De los primeros antepasados, los de hace más de cuatro millones de años, no hay grandes novedades. Estamos esperando como agua de mayo nuevos hallazgos de fósiles, pero estos se hacen mucho de rogar. Así que todavía sabemos poco de cómo eran aquellos africanos de los que venimos. Arbóreos y habitantes de la selva húmeda, sin duda. Y solo ocasionalmente bípedos cuando se movían por el suelo, por lo que parece. Con los australopitecos empieza la marcha plenamente erguida, hace poco más de cuatro millones de años. De los australopitecos se habló mucho, porque hay suficiente material para abordar toda la gama de investigaciones paleoantropológicas, desde la ecología y la alimentación hasta el parto.

Otra historia diferente es cuándo empezó la talla de la piedra, y quién (qué especie) lo hizo. Para ello hay que identificar y datar las primeras herramientas, y sobre este tema hay mucho debate. ¿Fueron los australopitecos los fabricantes iniciales o fue el Homo habilis? El propio origen del primer Homo es también tema de discusión. ¿De qué australopiteco viene? ¿Dónde se originó?

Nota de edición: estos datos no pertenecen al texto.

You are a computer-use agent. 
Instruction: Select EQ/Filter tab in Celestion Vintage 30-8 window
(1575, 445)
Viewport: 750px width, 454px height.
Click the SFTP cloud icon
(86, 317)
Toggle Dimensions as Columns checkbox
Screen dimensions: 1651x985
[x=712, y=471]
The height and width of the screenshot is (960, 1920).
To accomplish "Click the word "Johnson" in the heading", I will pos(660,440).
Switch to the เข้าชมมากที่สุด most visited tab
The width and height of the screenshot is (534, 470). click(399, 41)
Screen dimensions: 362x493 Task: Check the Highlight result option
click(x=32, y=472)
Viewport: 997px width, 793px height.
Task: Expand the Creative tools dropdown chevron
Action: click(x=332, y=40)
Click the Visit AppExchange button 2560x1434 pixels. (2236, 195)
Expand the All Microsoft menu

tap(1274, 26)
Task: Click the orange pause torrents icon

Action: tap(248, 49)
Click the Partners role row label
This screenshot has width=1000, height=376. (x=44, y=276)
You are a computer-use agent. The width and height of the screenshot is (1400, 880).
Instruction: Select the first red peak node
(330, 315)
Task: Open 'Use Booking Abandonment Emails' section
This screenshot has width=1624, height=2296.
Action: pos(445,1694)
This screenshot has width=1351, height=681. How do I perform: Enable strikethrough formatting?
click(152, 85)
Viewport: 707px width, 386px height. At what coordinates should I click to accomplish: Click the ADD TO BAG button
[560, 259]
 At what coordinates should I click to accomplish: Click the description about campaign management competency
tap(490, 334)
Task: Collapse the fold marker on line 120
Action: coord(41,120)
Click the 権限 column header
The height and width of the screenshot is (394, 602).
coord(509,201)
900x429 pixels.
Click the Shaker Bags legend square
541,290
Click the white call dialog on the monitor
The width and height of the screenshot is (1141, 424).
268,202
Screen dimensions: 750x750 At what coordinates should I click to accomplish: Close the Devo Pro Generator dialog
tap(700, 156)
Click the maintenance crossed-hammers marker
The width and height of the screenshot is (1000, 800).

Muchas más cosas se debatieron, de las que no tengo espacio para hacer una crónica detallada. Pero, por supuesto, los neandertales siguen siendo los grandes protagonistas. ¿Qué tendrán, que nos fascinan de tal manera? Además de conocer mejor su anatomía, nos importa su mente, y nos inquieta (o excita) la posibilidad de que fueran conscientes y simbólicos. Como nosotros.

Hay dos grandes novedades en los últimos años en las reuniones de paleoantropólogos. Una es el uso de las técnicas digitales de tratamiento de la información anatómica. Me explico. Lo que procede ahora con un fósil es hacerle un TAC y estudiarlo en el ordenador, por dentro y por fuera, así como compararlo con otros fósiles por medio de técnicas de morfometría geométrica, que eliminan las diferencias de tamaño y superponen los fósiles entre sí para apreciar las diferencias de forma. Hoy en día casi no se puede ser paleoantropólogo sin dominar estas herramientas informáticas.

Pero lo más sorprendente es la llegada de nuevos actores al escenario. Me estoy refiriendo a los investigadores de la genética de los fósiles, que tanto han aportado últimamente al conocimiento de aquellos tiempos en los que nuestros antepasados salieron de África, se extendieron por Eurasia y ahí se encontraron (y en pequeña escala, se mezclaron) con al menos tres Humanidades locales: los neandertales —viejos conocidos—, los denisovanos —aún sin rostro—, y un tercer ser humano —todavía sin rostro, ni nombre—. Sin ir más lejos, ahora sabemos que la mayoría de los españoles llevamos sangre neandertal en las venas (un 2%, más o menos, de nuestro material genético).

Ya sé que se estarán preguntando por el Hombre de Flores. Todavía nos estamos recuperando de la sorpresa de su descubrimiento. Sigue sin conseguirse material genético (hace demasiado calor en la zona como para que se conserve). Pero hay un dato nuevo. Los restos conocidos son más viejos de lo que se pensaba y superan algo los 40.000 años. Por aquel entonces debió de llegar el Homo sapiens a la isla. Desde entonces se le pierde el rastro fósil a varias especies locales, entre ellas nuestro misterioso “hobbit”.

*Catedrático en paleontología de la universidad Complutense, director científico del Museo de la Evolución Humana, y autor, entre otras obras, de “El sello indeleble”.